In some embodiments the machine executable code <NUM> may describe hardware (e.g., circuitry) to be implemented in the logic circuitry <NUM> to perform the functional elements. This hardware may be described at any of a variety of levels of abstraction, from low-level transistor layouts to high-level description languages. At a high-level of abstraction, a hardware description language (HDL) such as an IEEE Standard hardware description language (HDL) may be used. By way of non-limiting examples, Verilog™, SystemVerilog™ or very large scale integration (VLSI) hardware description language (VHDL™) may be used.

HDL descriptions may be converted into descriptions at any of numerous other levels of abstraction as desired. As a non-limiting example, a high-level description can be converted to a logic-level description such as a register-transfer language (RTL), a gate-level (GL) description, a layout-level description, or a mask-level description. As a non-limiting example, micro-operations to be performed by hardware logic circuits (e.g., gates, flip-flops, registers, without limitation) of the logic circuitry <NUM> may be described in a RTL and then converted by a synthesis tool into a GL description, and the GL description may be converted by a placement and routing tool into a layout-level description that corresponds to a physical layout of an integrated circuit of a programmable logic device, discrete gate or transistor logic, discrete hardware components, or combinations thereof. Accordingly, in some embodiments the machine executable code <NUM> may include an HDL, an RTL, a GL description, a mask level description, other hardware description, or any combination thereof.
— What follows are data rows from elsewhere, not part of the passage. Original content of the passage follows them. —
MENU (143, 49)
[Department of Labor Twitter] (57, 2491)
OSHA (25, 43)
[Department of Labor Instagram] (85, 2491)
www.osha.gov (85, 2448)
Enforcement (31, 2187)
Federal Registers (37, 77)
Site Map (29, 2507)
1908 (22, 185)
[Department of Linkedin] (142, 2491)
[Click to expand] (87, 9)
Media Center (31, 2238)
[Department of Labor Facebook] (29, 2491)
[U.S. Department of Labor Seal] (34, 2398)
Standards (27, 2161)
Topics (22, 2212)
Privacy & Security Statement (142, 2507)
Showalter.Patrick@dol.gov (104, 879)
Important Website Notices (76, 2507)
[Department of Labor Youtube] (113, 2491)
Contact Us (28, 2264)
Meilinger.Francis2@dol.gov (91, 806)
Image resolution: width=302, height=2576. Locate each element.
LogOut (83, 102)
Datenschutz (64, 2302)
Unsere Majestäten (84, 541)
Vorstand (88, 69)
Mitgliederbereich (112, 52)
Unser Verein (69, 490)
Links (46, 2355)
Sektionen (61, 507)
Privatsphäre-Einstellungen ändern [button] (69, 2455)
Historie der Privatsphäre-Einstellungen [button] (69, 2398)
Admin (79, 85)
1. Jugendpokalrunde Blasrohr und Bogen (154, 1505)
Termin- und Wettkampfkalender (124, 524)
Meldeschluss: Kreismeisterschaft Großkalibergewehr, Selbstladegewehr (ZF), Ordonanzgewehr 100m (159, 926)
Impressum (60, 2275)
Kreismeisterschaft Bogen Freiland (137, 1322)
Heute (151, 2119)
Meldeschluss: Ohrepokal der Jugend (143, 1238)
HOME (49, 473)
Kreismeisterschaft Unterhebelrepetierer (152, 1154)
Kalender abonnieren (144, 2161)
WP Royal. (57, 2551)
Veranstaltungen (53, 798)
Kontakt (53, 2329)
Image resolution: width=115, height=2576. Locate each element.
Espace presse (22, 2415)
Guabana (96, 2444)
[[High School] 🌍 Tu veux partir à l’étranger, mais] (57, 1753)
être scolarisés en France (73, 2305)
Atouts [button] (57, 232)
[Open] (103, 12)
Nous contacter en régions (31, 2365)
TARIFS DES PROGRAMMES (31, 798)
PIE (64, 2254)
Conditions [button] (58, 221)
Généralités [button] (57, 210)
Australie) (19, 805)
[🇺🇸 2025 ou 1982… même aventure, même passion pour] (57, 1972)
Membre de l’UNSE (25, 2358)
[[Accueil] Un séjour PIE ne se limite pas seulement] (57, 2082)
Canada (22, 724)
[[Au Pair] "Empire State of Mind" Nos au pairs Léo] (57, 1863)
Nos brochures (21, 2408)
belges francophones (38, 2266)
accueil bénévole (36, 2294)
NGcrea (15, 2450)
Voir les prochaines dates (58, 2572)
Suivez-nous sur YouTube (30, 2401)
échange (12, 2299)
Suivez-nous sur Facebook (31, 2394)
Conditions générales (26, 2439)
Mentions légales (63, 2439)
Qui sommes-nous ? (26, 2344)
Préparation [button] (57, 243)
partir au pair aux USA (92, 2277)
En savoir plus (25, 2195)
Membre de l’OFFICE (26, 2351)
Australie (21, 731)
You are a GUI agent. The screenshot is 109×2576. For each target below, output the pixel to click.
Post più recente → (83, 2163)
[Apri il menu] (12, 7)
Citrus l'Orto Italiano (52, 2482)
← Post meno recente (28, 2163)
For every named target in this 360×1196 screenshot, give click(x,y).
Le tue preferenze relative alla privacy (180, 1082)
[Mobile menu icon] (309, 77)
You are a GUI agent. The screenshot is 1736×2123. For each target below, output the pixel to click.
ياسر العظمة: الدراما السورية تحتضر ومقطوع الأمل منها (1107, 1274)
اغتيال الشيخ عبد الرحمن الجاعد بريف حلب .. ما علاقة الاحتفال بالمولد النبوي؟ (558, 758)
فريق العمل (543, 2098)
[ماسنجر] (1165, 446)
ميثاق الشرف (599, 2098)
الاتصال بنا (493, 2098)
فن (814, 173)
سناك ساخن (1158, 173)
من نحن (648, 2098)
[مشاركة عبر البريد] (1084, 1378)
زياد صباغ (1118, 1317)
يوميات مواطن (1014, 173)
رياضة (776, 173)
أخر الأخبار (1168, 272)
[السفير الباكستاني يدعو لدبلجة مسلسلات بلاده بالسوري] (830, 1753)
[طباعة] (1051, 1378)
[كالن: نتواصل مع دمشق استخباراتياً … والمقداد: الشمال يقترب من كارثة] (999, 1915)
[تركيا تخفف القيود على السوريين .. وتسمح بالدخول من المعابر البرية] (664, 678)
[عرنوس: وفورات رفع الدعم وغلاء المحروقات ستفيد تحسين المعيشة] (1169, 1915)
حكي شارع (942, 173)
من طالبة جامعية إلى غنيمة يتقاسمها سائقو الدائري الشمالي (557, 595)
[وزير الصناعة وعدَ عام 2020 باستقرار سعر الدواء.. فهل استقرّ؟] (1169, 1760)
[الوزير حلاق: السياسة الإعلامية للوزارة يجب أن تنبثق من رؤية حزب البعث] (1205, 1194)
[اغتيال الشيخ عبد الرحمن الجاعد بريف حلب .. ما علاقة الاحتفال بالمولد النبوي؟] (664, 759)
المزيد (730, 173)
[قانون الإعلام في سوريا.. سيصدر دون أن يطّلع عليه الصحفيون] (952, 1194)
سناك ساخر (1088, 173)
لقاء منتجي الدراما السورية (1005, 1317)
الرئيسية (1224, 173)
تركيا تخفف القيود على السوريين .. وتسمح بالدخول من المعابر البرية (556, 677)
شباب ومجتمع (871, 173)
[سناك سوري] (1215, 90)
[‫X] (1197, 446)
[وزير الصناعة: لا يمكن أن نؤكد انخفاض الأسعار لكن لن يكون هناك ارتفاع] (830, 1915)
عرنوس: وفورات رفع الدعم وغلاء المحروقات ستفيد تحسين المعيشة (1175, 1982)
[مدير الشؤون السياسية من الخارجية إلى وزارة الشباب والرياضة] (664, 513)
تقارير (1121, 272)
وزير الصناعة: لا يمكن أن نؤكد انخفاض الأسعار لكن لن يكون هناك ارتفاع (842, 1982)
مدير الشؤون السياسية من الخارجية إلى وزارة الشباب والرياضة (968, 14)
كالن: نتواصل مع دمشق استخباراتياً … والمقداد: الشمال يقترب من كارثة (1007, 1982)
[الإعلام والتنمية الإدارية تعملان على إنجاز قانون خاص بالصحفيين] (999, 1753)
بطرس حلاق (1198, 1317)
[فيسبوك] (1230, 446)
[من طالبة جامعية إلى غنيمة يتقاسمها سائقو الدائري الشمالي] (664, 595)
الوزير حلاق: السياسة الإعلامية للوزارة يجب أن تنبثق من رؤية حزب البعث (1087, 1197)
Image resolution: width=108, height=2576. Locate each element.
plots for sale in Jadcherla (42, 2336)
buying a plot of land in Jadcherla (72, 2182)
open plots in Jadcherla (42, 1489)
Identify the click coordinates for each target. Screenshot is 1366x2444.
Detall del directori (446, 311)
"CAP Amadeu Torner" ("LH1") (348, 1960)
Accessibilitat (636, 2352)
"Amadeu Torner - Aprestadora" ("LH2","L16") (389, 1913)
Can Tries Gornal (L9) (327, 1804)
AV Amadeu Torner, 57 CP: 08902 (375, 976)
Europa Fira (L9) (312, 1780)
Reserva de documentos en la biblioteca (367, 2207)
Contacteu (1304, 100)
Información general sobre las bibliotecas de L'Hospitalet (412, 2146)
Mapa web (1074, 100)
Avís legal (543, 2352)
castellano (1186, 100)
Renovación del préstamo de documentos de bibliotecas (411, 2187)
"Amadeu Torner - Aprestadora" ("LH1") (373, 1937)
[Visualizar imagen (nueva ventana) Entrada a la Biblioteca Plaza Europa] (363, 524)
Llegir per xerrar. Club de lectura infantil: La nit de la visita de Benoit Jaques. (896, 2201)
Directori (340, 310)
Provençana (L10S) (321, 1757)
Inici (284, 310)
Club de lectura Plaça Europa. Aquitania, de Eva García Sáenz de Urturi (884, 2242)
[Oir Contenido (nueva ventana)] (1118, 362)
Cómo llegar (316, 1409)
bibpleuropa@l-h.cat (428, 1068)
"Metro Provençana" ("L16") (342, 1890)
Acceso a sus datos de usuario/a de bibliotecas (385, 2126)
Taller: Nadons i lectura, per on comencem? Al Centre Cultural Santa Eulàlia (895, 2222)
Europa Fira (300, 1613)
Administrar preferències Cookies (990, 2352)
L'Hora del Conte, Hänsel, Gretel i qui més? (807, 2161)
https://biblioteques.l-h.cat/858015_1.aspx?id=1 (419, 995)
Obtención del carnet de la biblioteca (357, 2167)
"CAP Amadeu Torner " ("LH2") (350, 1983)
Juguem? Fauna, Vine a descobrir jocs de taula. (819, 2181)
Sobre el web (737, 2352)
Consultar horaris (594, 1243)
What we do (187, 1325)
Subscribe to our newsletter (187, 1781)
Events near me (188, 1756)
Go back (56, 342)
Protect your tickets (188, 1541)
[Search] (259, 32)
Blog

In embodiments where the machine executable code <NUM> includes a hardware description (at any level of abstraction), a system (not shown, but including the storage <NUM>) may be configured to implement the hardware description described by the machine executable code <NUM>. By way of non-limiting example, the processors <NUM> may include a programmable logic device (e.g., an FPGA or a PLC) and the logic circuitry <NUM> may be electrically controlled to implement circuitry corresponding to the hardware description into the logic circuitry <NUM>. Also by way of non-limiting example, the logic circuitry <NUM> may include hard-wired logic manufactured by a manufacturing system (not shown, but including the storage <NUM>) according to the hardware description of the machine executable code <NUM>.

Claim 1:
A portable electronic accessory (<NUM>, <NUM>, <NUM>), comprising:
one or more microphones (<NUM>) configured to receive audio inputs;
one or more speakers (<NUM>) configured to provide audio outputs;
wherein the portable electronic accessory (<NUM>, <NUM>, <NUM>) includes one or more headphones (<NUM>, <NUM>) including the one or more speakers (<NUM>) and the one or more microphones (<NUM>);
wherein the one or more headphones (<NUM>, <NUM>) include truly wireless stereo (TWS) headphones;
control circuitry (<NUM>, <NUM>) operably coupled to the one or more speakers (<NUM>) and the one or more microphones (<NUM>),
wherein the portable electronic accessory (<NUM>, <NUM>, <NUM>) includes a TWS headphone charging case including the control circuitry (<NUM>, <NUM>), the portable electronic accessory being characterised in that the control circuitry (<NUM>, <NUM>) is implemented as a removable control package that is removable from the TWS headphone charging case;
the control circuitry (<NUM>, <NUM>) including:
one or more cellular data radio circuits (<NUM>) configured to communicate with one or more cloud servers (<NUM>, <NUM>) through a cellular data network (<NUM>); and
one or more application processors (<NUM>, <NUM>) configured to execute at least a portion of an audio operating system (<NUM>), the audio operating system (<NUM>) configured to host audio software applications provided by the one or more cloud servers (<NUM>, <NUM>), the audio software applications configured to operate free from graphical user interface elements based at least in part on the audio inputs and the audio outputs.